§ Exercise details:
The lines to transcribe begin with the one containing "This screenshot has width=857, height=569." and end with the last line below; reproduce them exactly, without the pictures.

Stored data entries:
============
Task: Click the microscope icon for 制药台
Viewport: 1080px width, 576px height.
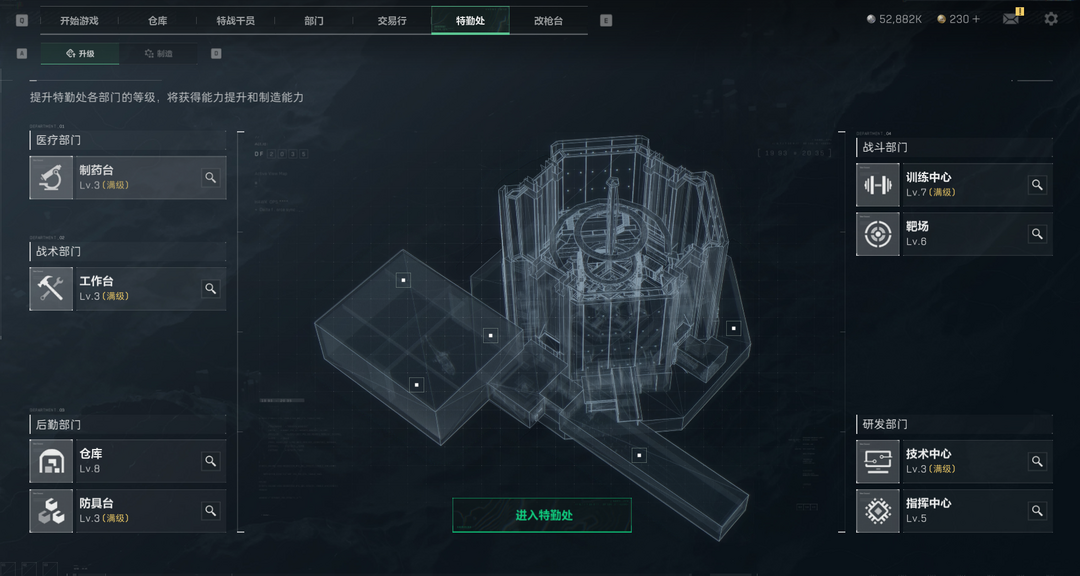Action: coord(51,178)
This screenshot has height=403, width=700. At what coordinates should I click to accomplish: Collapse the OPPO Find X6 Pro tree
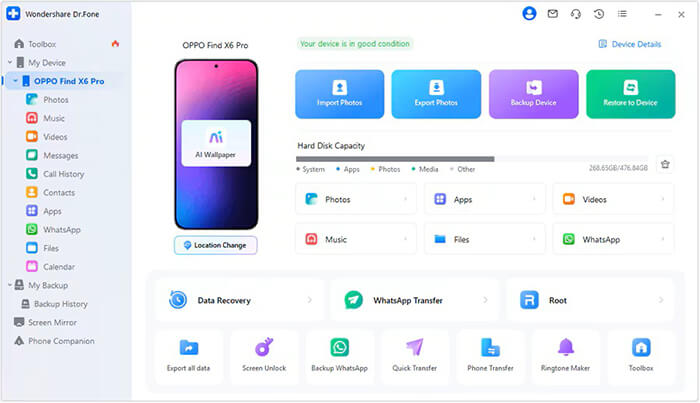[x=15, y=81]
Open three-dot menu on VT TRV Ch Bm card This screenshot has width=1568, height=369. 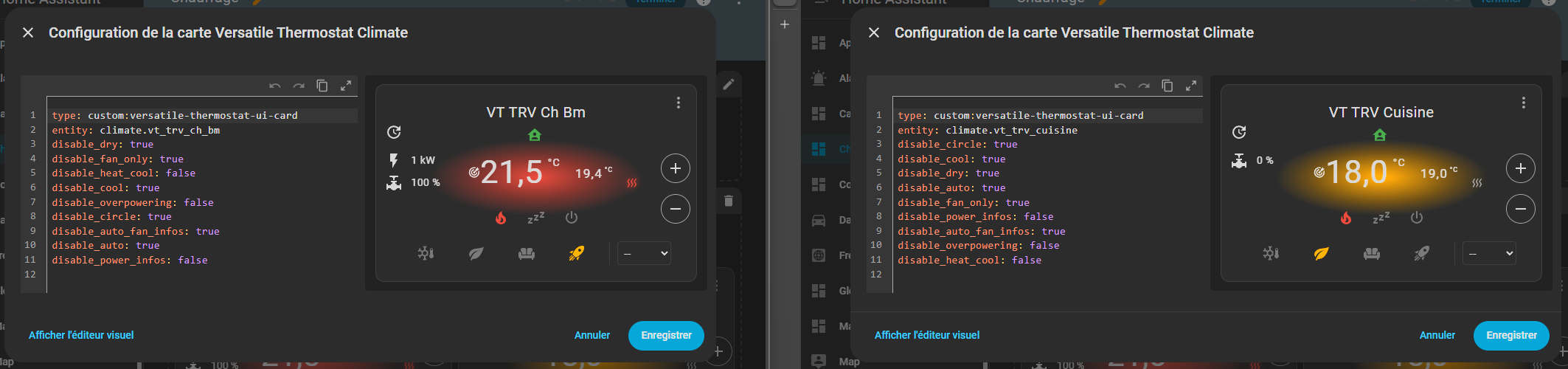[x=679, y=103]
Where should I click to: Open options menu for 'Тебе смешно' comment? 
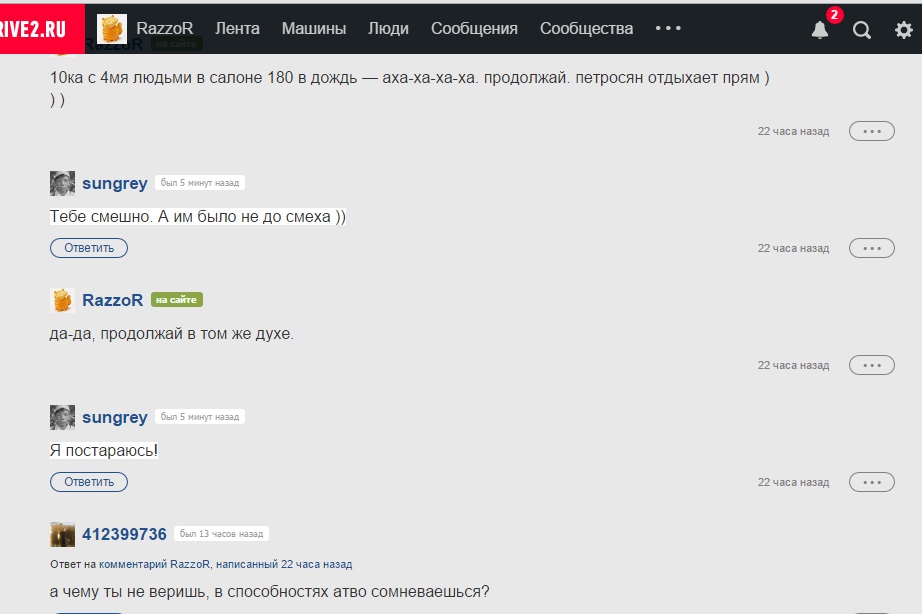(871, 248)
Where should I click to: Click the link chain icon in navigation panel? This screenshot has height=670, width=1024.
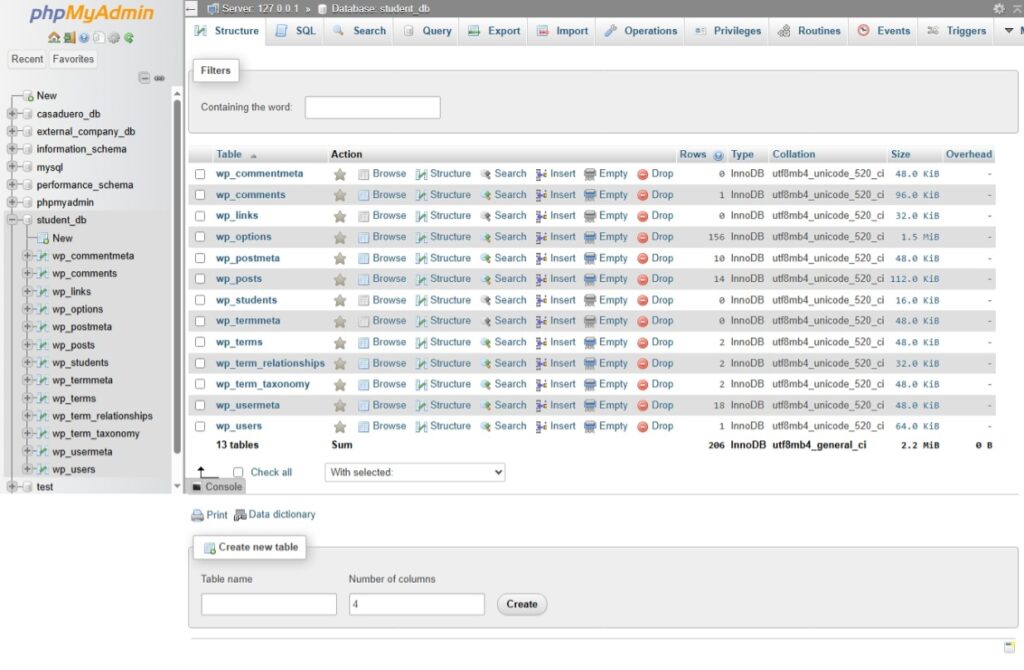point(159,78)
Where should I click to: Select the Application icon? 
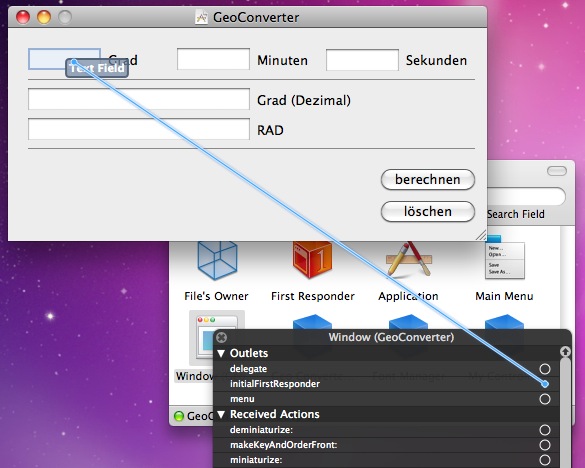point(409,261)
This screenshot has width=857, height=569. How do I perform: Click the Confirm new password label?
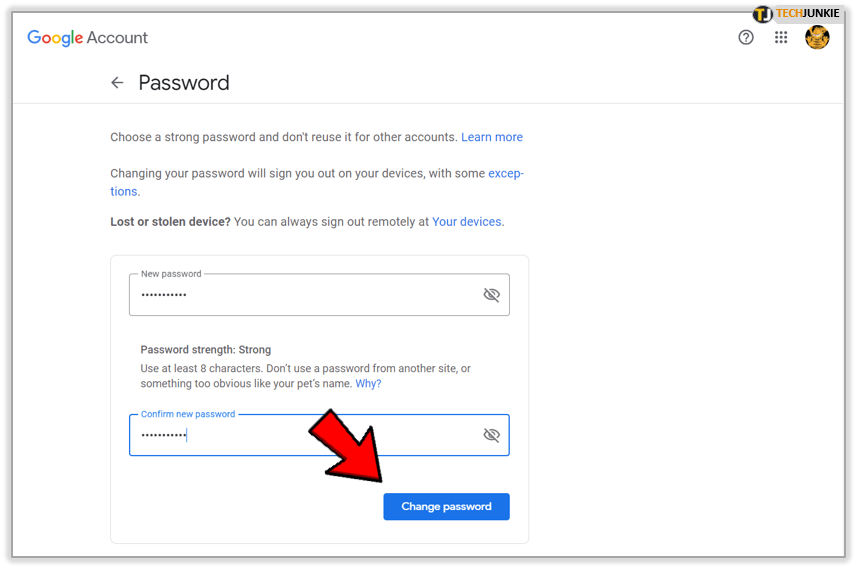click(187, 414)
============
§ Task result:
This screenshot has width=857, height=569. How do I perform: Click the Confirm new password label?
click(187, 414)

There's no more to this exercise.